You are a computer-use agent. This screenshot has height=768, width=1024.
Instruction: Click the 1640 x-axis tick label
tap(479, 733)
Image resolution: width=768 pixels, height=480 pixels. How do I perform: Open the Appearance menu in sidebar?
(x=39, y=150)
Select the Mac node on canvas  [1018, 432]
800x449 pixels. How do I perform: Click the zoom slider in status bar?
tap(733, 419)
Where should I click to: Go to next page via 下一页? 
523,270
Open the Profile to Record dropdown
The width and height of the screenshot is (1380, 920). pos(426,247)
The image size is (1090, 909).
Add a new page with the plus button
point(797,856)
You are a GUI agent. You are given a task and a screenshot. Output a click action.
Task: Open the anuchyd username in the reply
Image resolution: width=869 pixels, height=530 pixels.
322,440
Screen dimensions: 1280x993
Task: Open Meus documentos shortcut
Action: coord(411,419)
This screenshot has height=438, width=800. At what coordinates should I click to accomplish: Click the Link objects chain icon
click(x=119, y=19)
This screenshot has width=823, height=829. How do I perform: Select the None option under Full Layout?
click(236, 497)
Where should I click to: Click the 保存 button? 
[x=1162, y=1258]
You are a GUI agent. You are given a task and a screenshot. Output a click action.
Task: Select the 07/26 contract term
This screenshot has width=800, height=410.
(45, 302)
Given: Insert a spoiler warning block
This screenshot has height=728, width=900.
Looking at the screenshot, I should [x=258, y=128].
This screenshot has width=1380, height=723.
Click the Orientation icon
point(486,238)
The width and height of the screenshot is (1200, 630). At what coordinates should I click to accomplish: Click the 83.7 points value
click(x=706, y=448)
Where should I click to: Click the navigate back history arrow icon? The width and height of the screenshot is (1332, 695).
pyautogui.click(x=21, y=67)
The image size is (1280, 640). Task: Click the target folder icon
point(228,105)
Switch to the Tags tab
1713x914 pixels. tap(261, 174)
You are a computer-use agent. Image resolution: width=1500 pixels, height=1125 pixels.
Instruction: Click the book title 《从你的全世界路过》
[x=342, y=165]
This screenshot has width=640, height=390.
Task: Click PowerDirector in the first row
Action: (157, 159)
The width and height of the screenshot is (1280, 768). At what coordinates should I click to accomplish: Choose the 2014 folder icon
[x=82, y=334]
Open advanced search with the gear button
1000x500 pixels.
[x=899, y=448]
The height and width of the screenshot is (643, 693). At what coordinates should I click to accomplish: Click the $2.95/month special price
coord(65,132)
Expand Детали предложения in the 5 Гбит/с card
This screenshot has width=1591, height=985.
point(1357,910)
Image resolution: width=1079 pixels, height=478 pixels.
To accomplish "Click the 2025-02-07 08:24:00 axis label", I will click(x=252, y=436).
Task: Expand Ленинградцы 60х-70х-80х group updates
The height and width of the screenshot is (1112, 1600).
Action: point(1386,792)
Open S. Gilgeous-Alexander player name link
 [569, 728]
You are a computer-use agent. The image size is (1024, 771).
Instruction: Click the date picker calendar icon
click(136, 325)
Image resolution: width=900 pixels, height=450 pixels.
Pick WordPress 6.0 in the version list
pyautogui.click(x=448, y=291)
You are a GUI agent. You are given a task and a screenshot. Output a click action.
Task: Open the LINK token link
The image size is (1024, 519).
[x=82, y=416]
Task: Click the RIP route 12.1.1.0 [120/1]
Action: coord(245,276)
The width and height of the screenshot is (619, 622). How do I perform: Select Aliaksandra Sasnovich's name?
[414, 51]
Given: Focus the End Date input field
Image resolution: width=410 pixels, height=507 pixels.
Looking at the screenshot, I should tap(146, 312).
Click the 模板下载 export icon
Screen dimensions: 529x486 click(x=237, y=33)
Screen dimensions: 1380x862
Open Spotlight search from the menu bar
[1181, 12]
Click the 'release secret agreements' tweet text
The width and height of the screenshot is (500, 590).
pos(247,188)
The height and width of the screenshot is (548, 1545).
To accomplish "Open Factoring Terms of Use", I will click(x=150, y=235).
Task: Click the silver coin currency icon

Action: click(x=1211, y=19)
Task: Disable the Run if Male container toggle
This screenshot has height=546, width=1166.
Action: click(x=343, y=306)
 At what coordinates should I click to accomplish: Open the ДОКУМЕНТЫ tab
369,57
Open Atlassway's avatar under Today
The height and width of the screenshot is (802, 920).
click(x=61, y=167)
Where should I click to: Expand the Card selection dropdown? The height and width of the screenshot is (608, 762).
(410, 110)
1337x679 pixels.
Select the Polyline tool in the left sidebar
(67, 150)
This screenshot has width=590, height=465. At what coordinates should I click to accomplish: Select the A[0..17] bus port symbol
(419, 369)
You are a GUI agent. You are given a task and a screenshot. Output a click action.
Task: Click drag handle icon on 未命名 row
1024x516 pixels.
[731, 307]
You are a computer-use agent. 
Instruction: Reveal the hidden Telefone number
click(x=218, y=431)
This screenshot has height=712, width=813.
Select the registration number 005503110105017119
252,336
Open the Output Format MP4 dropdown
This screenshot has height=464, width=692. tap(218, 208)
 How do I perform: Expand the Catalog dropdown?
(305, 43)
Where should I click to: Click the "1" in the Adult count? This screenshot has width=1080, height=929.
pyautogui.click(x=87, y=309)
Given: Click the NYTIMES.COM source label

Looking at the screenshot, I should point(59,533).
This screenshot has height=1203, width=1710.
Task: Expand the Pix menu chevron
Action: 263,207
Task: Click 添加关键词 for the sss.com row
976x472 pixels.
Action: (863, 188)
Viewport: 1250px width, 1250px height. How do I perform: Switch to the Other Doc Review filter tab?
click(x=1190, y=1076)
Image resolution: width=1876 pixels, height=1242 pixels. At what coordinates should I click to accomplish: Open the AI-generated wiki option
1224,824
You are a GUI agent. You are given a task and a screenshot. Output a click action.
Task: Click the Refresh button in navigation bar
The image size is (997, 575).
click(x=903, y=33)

● **What the task requires**
Count the lines of the records that include the word "will". Give the number by itself.

● **Exercise output**
2